"Butturini's London depicts the poor and the working class who failed to make good in the 1960s, contrasting that with the tourist view" -Martin Parr
In 1969 Gian Butturini was just over 30 years old and a successful graphic designer working in advertising. His journey as a photographer began at Victoria Station when he saw a young man staggering by with a syringe embedded in a vein. He began investigating 1960s London through the Nikon hanging from his neck.
Butturini's photographs of London are full of pain and sarcasm but also joy and lyricism--hippies and fashionable young women share space with the homeless, the pacifist demonstrations and the orators at Speakers' Corner. Butturini's London, in the photographer's own words, "is true and bare ... I did not ask it to pose."
Gian Butturini: London is the new facsimile edition of Butturini's cult 1969 photobook, which interspersed his black-and-white photographs with text by Allen Ginsberg. No less an authority than Martin Parr--who contributes a text to this new edition--has credited Butturini's photobook with containing some of the best photographs ever taken of the British capital.

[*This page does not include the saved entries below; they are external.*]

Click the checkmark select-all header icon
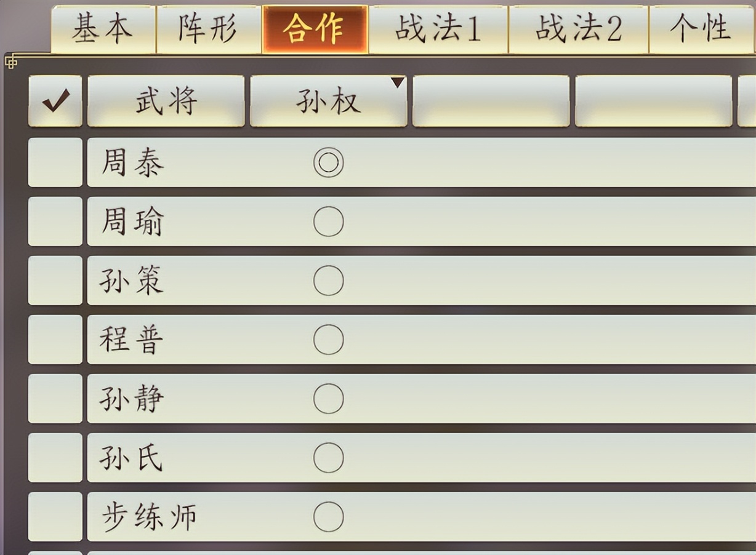This screenshot has width=756, height=555. 55,102
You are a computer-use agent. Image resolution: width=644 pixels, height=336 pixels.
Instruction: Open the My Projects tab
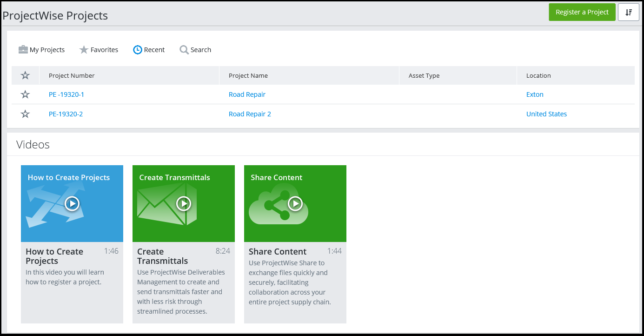pos(41,50)
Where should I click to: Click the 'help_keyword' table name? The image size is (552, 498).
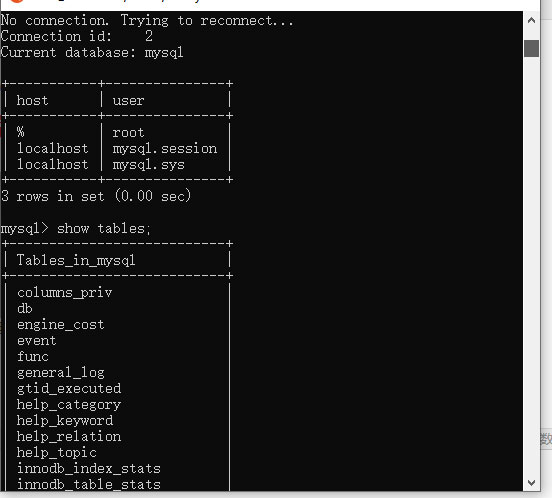click(65, 421)
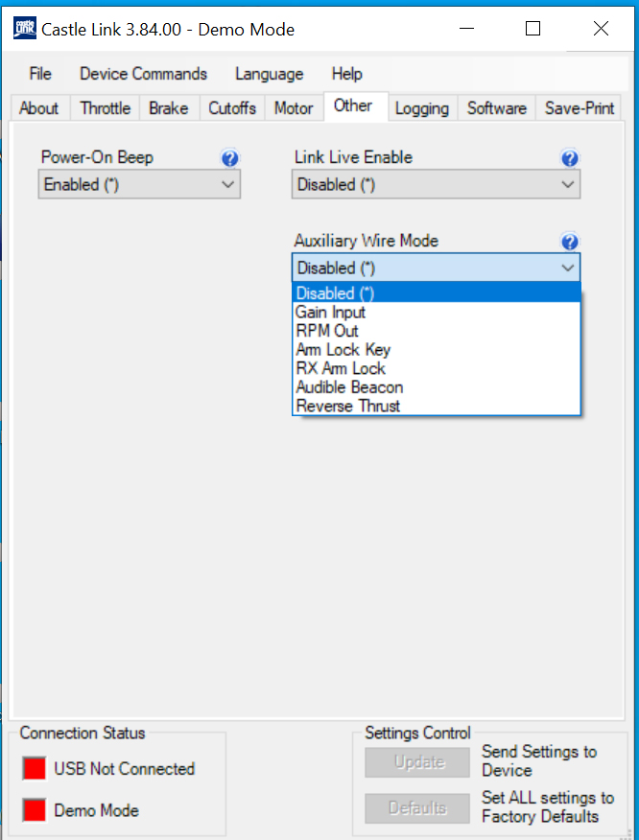Viewport: 639px width, 840px height.
Task: Select Arm Lock Key option
Action: pos(343,350)
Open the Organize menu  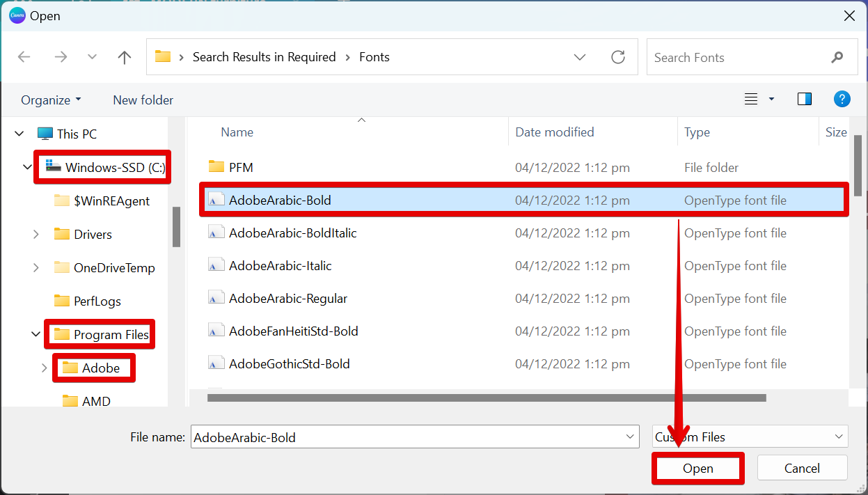(x=51, y=100)
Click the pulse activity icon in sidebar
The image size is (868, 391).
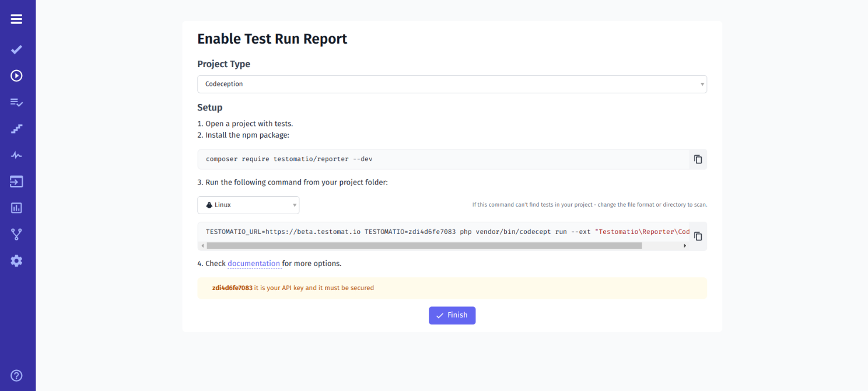[x=16, y=155]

Gian Butturini (born 1935) began his career in the early 1950s as a graphic designer in Milan. The publication of London in 1969 marked his transition to photography. After catching the end of the Swinging Sixties in London, Butturini continued to take photographs, documenting the Troubles in Northern Ireland, Fidel Castro's Cuba and violence in Bosnia, among other key sights and events of the 20th century.